START PAGE EXCERPT

The data used in this application are housed at the UC-Irvine machine
learning repository and can accessed using the code provided below:
import pandas as pd
colnames = ['seq_id', 'mcg','gvh', 'alm', 'mit', 'erl', 'pox', 'vac', 'nuc', 'class']
yeast = pd.read_csv('https://archive.ics.uci.edu/ml/machine-learning-databases/yeast/yeast.data', sep='\s+', names = colnames)
The goal of this application is develop models that predict
class
, the protein localization site, given other
information about the protein.
You may find additional information at this page and a
description of the variables can
be found here.
- Part A: Perform an 80-20 training-testing split
using
random_state=1
, then separate the outcome variable,
class
, and remove sequence ID from the predictors.
- Part B: Fit a decision tree with a maximum depth of
2 to the training data. If this model were used on new data, what would
the true positive rate be for proteins whose localization site is MIT
(mitochondrial)?
- Part C: Use either cross-validated grid search or
out-of-bag accuracy find a well-fitting random forest model. You should
consider maximum depths of 2, 3, and 4; minimum samples per split of 20
and 50; and max features of 2 and 4. Report the tuning parameters of
your final model and itβs cross-validated or out-of-bag accuracy.
- Part D: Using a pipeline with a scaling step, find
a well-fitting k-nearest neighbors model. You should find this model
using cross-validated grid search over any set of tuning parameters you
consider to be appropriate.
- Part E: Construct a weighted ensemble classifier
that uses the random forest from Part C with a weight of 1.1 and the KNN
classifier from Part D with a weight of 0.9. Does this ensemble perform
better than the random forest by itself?
- Part F: Use stacked generalization to take the
outputs of the weighted ensemble you considered in Part E and map them
to predicted classes via a decision tree. Does this approach lead to
improved classification accuracy?
- Part G: Now consider a gradient boosted ensemble
built using
xgboost
. Use a cross-validated grid search to
tune the parameters eta
, gamma
,
reg_alpha
, reg_lambda
, max_depth
,
and colsample_bytree
. A satisfactory answer will try at
least 3 reasonably chosen values for each of these tuning parameters.
Report the classification accuracy of this model.
- Part H: Based on your work in Parts A-G, select an
appropriate final model and evaluate it on the test data. Report the
classification accuracy.

END PAGE EXCERPT
START PROVIDED RECORDS

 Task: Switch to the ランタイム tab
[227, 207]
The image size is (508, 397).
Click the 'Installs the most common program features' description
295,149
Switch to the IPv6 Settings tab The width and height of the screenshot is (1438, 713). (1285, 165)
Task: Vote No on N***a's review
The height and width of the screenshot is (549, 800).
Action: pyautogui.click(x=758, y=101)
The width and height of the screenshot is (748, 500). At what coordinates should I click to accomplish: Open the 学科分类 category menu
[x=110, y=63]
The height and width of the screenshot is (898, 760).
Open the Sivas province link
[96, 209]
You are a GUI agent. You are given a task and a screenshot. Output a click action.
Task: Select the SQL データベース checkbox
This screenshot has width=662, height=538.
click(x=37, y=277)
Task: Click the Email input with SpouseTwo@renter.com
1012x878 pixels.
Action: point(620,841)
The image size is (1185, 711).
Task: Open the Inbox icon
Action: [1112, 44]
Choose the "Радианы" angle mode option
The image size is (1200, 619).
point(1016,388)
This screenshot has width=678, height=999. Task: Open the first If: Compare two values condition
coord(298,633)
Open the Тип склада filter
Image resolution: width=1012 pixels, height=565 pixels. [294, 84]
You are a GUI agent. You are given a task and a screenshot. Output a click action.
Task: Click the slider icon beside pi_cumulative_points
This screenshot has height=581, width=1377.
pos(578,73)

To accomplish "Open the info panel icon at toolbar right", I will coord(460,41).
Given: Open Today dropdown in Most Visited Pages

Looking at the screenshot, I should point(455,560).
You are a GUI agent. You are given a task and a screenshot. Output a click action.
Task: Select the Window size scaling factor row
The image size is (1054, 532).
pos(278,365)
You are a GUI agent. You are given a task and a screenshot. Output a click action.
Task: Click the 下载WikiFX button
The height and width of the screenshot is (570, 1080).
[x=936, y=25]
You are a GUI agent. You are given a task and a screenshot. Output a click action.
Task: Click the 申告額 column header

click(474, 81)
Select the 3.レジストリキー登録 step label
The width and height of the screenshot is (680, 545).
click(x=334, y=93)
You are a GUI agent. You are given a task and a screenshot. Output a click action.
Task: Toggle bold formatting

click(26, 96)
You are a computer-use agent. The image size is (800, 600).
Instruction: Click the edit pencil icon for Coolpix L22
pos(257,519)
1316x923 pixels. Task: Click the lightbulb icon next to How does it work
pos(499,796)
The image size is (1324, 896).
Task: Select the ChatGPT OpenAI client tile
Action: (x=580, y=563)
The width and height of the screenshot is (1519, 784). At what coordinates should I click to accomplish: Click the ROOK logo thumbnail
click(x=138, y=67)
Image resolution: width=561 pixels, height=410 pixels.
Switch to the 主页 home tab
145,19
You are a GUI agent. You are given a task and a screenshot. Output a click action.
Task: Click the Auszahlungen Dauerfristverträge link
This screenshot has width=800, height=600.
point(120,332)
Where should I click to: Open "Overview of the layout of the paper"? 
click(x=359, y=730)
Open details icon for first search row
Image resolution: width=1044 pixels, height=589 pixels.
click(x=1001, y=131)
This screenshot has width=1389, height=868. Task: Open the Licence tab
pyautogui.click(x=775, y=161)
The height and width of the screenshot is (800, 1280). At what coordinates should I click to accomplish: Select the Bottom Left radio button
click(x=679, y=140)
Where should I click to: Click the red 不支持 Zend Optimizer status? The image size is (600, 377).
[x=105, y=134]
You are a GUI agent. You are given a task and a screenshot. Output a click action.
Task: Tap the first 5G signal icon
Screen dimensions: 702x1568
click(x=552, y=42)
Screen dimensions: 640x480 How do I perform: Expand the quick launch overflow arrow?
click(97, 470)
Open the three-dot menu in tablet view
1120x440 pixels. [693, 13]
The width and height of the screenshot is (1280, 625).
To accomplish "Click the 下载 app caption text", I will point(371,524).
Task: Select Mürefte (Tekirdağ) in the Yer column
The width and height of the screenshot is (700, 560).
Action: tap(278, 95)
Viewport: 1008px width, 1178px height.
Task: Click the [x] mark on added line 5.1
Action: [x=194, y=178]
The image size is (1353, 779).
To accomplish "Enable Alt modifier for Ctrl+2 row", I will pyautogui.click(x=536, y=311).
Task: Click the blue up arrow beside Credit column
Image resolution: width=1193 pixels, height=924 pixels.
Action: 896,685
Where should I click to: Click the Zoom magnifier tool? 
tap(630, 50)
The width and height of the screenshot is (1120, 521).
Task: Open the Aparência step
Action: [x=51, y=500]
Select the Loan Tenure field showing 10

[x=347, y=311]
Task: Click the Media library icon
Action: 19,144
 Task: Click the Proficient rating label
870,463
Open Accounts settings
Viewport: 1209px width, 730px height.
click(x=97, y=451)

END PROVIDED RECORDS

REQUIRED TASKS:
A - List every tuning parameter that Part G of the yeast assignment says to tune with cross-validated grid search.
B - Answer these from the yeast assignment, one answer per line with the same marks:
(i) What value of random_state does Part A give for the training-testing split?
(ii) What maximum depth does Part B set for the decision tree?
(iii) What weight does Part E assign to the KNN classifier?
C - Return the yeast assignment text from "Report the classification" up to and including "classification accuracy.".

EXERCISE ANSWERS:
A -
eta
gamma
reg_alpha
reg_lambda
max_depth
colsample_bytree

B -
(i) 1
(ii) 2
(iii) 0.9

C -
Report the classification accuracy of this model.
- Part H: Based on your work in Parts A-G, select an
appropriate final model and evaluate it on the test data. Report the
classification accuracy.